My beloved former history professor has a bunch of thoughts on how corporations drop the ball, and why such failures may be intrinsic to corporate bureaucracy.
This is a subject that’s intrigued me for a while. Even if it’s not in the interest of every person at a corporation for said corporation to not screw up, someone somewhere in the organizational chain ought to have a desire to prevent a bad mistake. And I’m not talking about strategic errors (Professor Burke isn’t either) such as Krispy Kreme’s overexpansion, New Coke, or even the Hewlett-Compaq-ard merger; I’m talking about screwups that cannot possibly be anything other than screwups. Professor Burke cites the example of calling a Safeway complaint number and being unable to reach an actual person, which he regards, rightly, as ridiculous and off-putting. There’s another customer gone, right there. Now, I’m assuming that Safeway has among its employees at least a couple people who (a) are not stupid to the point of imbecility and (b) have had to deal with an automated phone maze at some point in their lives. They know customers will react badly to such blatant contempt. So:
Possibility #1: Someone somewhere in Safeway’s organization knows its lousy phone system is losing customers, but doesn’t have the power to change things.
Possibility #2: Someone somewhere in Safeway’s organization knows its lousy phone system is losing customers, but doesn’t care enough to change things.
Possibility #3: No one in Safeway’s organization simultaneously possesses the two pieces of knowledge necessary, that the phone system doesn’t work and that lousy phone systems drive away customers.

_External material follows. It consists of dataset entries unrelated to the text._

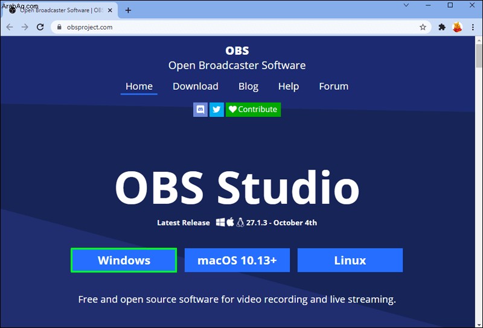Click the browser back arrow

[10, 27]
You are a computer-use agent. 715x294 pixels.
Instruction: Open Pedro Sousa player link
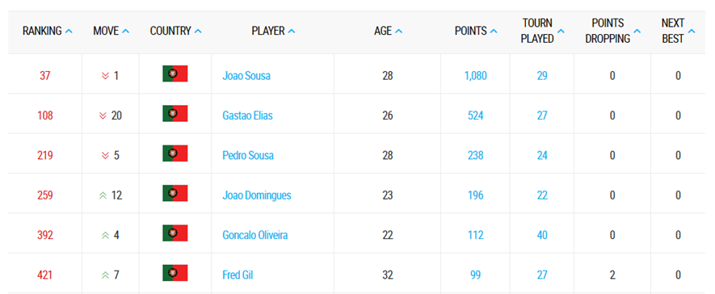coord(248,155)
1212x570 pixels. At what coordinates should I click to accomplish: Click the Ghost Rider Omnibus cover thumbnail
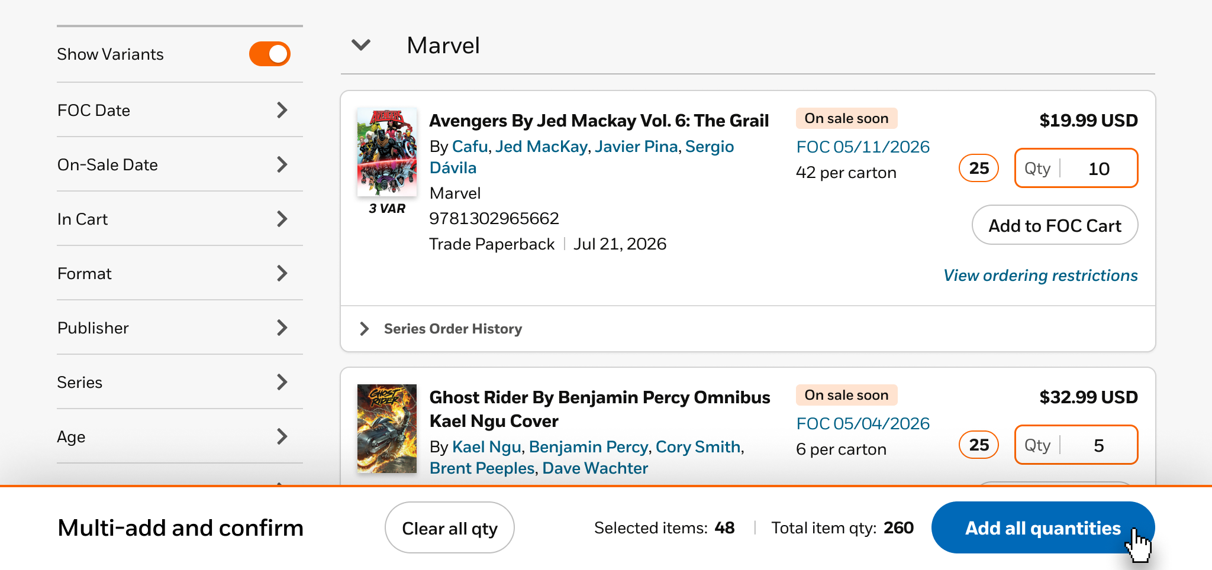click(x=387, y=429)
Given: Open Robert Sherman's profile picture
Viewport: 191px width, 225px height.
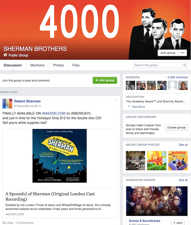Looking at the screenshot, I should [7, 103].
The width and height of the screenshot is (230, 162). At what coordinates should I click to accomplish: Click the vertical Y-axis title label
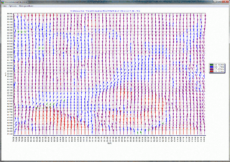5,75
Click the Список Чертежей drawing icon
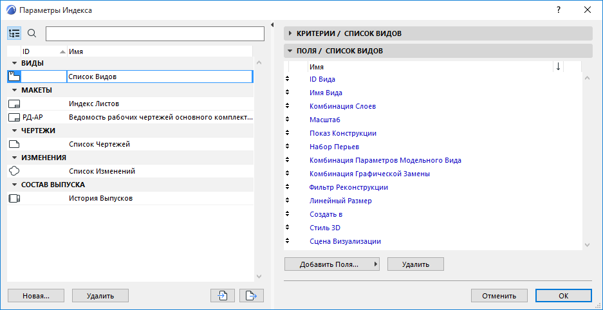This screenshot has width=603, height=310. pyautogui.click(x=14, y=144)
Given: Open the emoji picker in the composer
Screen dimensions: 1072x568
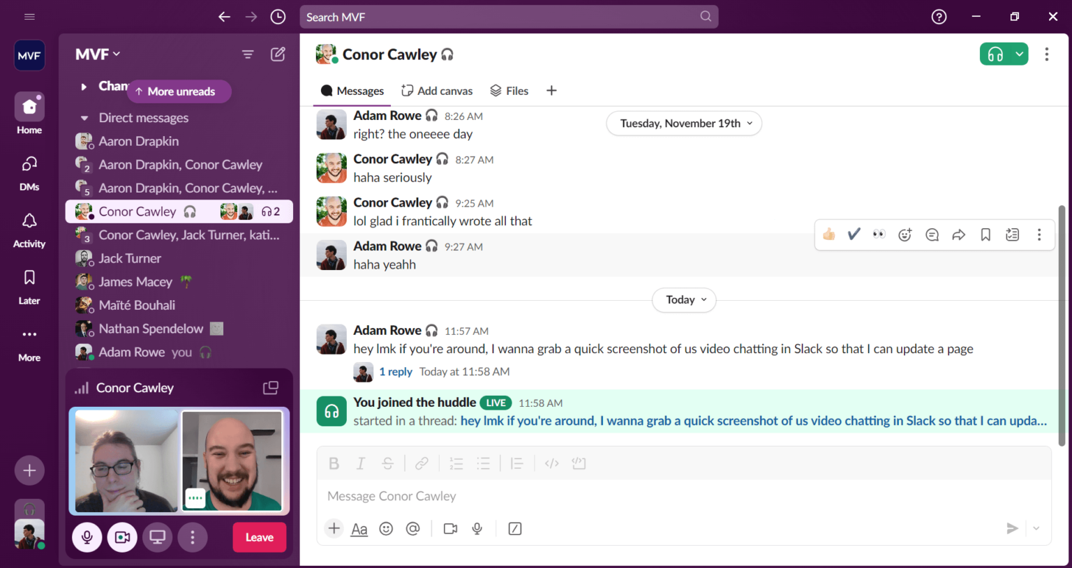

Note that this breakdown points to three different types of problems. Possibility #1 points to an overly rigid hierarchy; #2 is a motivation issue; and #3 is a knowledge management problem. (Given a look at Safeway’s management team, I’d guess a combination of #1 and #3. One senior VP for supply operations, one for “real estate and engineering,” and one who serves as CIO? That sounds a little overly fragmented to me. And well-run corporations usually don’t have a senior vice-president of corporate re-engineering, because . . . they don’t need to be re-engineered.) That makes it, from a business-academia perspective, somewhat hard to (to mix metaphors) diagnose and treat. Is it an organizational behavior problem? Operations management? Strategy? All three? It’s the kind of example a professor could present to his or her MBA students so they could prove themselves anti-lousy phone systems, but actually tracking down the chain of command at Safeway which controls the phone system and saying, “This is lousy; what do you plan to do about it?” would be a different matter.

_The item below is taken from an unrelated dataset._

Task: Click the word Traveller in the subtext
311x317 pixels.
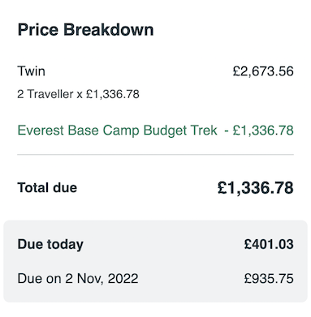Action: pos(50,94)
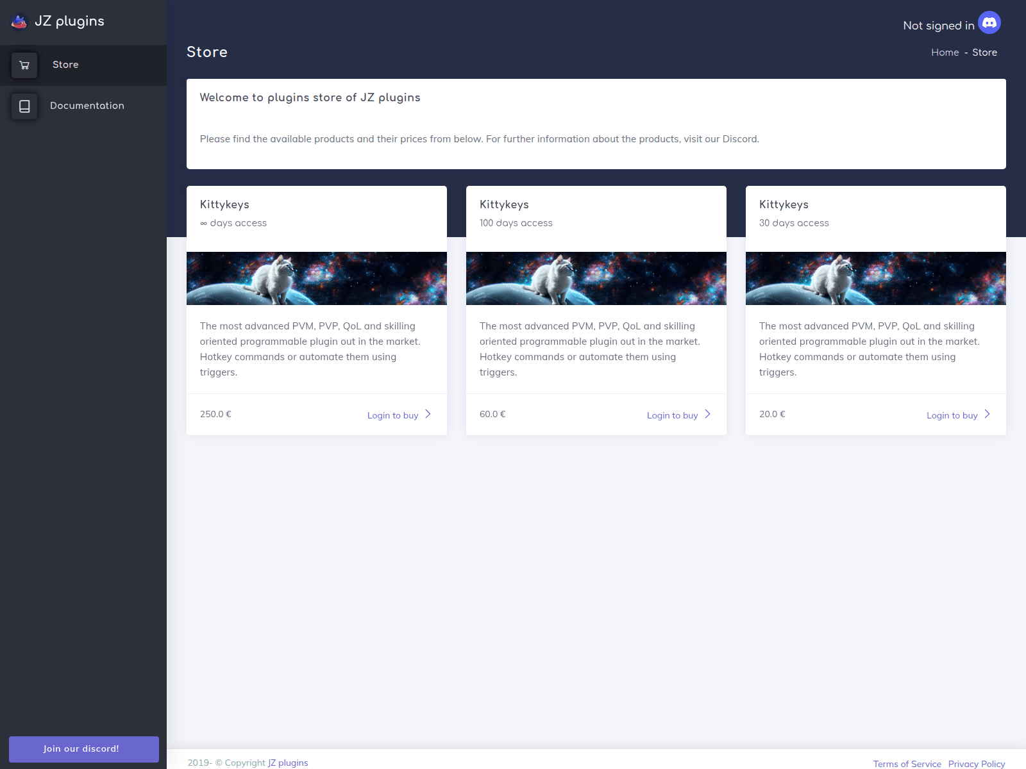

The only person I know of who studies organizational failure is Diane Vaughn, and she does it in a fairly specific context – how “routine non-conformities” can become part of how an organization works. There are a fair number of people doing work on communication breakdowns, and I’m fairly certain there’s a lot of work on motivational theory, but nobody (as of yet) gets a PhD in blatant corporate screwups. Professor Burke wants to see a lot more academic work done on small-scale screwups; I think he’d be pleasantly surprised to discover some of it already going on (he might like, for example, Leslie Perlow’s When You Say Yes But Mean No). But corporate screwups like Safeway’s are, as it were, multidisciplinary. The corporation in its modern form, as the film (which I enjoyed) points out, is less than 200 years old; there’s a lot of stuff still to learn about how it works, and doesn’t.
Where I part ways with Professor Burke is when he writes: “There’s no reason to prefer [lumbering corporations] to government bureaucracies—in fact, they’re much worse, because as ‘private’ institutions, they can hide information about their own incompetence and malfeasance much more effectively.” That’s true – it’s entirely possible for one division to hide its mistakes from the rest of the firm, or Nick Leeman to hide his trades from Barings – but the flip side is that, usually, the private corporation suffers for its mistakes long before the government institution would. All other things being equal, one corporation’s blatant screwup is another one’s market opportunity – see Delta/US Air/United and Southwest/JetBlue/AirTran, or Detroit vs. Japan in the 1970s, or Microsoft’s taking advantage of John Scully’s screwing up Apple to establish Windows domination in the late 1980s to mid-1990s. (When I entered Swarthmore, in 1995, the campus was Mac-only. I regard my since-lightning-fried Power Mac 7200 with affection, but God, that was a terrible computer.) It’s true, as Professor Burke says, that “a combination of inertia, accumulated capital and crony capitalist manipulation of public policy” can keep a company alive far longer than it should (see: Daiei), which is what makes the last so damaging to the workings of a capitalist system in general. But it’s hard to believe a private firm would be able to get away with, say, the Tennessee Valley Authority’s debt levels for decades.